Lions and Tigers and Bears…Oh My!


When I first started this post a couple of days ago, I intended to tell of my exciting and exhausting days as stage mother of two girls performing in a local production of The Wizard of Oz. Well, things have changed and I should change the blog post title to Lions and Tigers and Bears…AND ME!!! I am so exhausted! And I am very cranky! I have been going non-stop for days; leaving the house for dress rehearsals at 4:45pm and returning home at 11:00pm; getting up again at 5:45am and starting my daycare/homeschooling mommy/wife/mother duties and then leaving for rehearsal again at 4:45. Today is Thursday, the one rehearsal free day and evening before the play opens, and I've had a day filled with a visit to the radiologist for me, RSP, speech and an eye and hearing exam for Chloe and St Patrick's Day festivities for my daycare kids. I am pooped!!!

So, how does all of this complaining relate to weight loss and lifestyle change? Well, throughout this very difficult week I have stayed on my diet. It has taken planning and early dinners and going to bed pretty hungry rather than eat too late, but I feel very proud of myself. In the past I would have used this as an excuse to buy a little fast food, or maybe some licorice to chew on during those long evenings, but I didn't. I keep reminding myself that this is how I fall off the wagon every time. I justify why I should be able to eat something that is not very healthy. I tell myself that I'm in a situation that makes it impossible to stay on diet. I start with one thing and then, like falling dominos, I am sliding off the wagon and under the wheel! I want to lose weight; I want to feel differently about my body; I want to feel better about myself; I want all of this more than I want licorice or fast food.

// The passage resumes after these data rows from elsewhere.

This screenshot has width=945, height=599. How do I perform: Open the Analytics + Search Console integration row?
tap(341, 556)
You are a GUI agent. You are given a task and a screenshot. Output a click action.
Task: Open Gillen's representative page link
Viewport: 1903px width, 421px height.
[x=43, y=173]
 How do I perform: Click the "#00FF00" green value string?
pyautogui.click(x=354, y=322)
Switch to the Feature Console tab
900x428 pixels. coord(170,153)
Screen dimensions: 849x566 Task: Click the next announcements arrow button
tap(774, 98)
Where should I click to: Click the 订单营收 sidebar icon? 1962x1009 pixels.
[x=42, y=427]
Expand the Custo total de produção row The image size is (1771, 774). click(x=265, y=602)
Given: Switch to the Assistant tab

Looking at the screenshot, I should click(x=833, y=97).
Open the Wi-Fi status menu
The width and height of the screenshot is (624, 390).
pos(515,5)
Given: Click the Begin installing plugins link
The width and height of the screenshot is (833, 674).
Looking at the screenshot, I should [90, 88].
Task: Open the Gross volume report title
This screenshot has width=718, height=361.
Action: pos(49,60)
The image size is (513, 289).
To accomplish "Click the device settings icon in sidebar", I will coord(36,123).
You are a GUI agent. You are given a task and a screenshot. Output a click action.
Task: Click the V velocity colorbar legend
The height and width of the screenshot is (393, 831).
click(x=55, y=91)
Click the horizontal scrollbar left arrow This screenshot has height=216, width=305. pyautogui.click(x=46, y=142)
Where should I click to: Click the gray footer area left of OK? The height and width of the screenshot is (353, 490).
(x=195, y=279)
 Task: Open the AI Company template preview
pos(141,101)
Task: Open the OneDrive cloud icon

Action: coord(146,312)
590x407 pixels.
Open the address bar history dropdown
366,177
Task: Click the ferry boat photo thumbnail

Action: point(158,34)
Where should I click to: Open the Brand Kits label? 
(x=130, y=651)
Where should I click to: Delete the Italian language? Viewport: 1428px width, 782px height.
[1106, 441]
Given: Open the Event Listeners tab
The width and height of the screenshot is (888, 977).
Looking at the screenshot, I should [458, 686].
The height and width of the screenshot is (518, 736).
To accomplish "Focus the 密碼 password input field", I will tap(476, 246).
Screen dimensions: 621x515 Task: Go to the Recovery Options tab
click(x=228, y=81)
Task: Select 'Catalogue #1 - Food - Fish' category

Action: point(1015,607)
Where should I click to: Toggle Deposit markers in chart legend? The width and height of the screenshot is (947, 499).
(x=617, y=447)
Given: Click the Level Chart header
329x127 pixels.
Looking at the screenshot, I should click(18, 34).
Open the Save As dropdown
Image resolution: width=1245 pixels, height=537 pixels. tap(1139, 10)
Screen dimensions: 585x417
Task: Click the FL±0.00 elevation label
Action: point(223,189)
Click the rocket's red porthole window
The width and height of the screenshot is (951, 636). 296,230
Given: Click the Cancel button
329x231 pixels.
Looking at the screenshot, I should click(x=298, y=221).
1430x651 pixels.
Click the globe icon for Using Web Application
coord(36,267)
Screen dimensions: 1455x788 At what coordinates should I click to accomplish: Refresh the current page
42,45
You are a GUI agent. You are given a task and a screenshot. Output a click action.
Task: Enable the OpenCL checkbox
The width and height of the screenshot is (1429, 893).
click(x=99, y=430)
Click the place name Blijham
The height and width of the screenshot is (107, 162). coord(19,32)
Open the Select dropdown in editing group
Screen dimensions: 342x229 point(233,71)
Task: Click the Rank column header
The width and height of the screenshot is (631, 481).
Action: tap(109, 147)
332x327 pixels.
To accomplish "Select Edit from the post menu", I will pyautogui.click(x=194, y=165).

I have to remind myself of these goals daily. Sometimes I have to remind myself every hour or many times in an hour. I want different results than I've had in the past and I know that requires different behaviors.

This week has been difficult and wonderful all at the same time. I feel tired physically, but very strong emotionally…and in control!

1 comment:

  1. Great post Robin! I do the same...I don't hit the fast food, but I start grabbing the kids' snacks, eating handfuls of m&ms, and just mindlessly eating when I get to feeling stressed and overwhelmed. I realize it isn't even about hunger, it's more feeling overwhelmed that triggers my poor eating. I am so excited for you!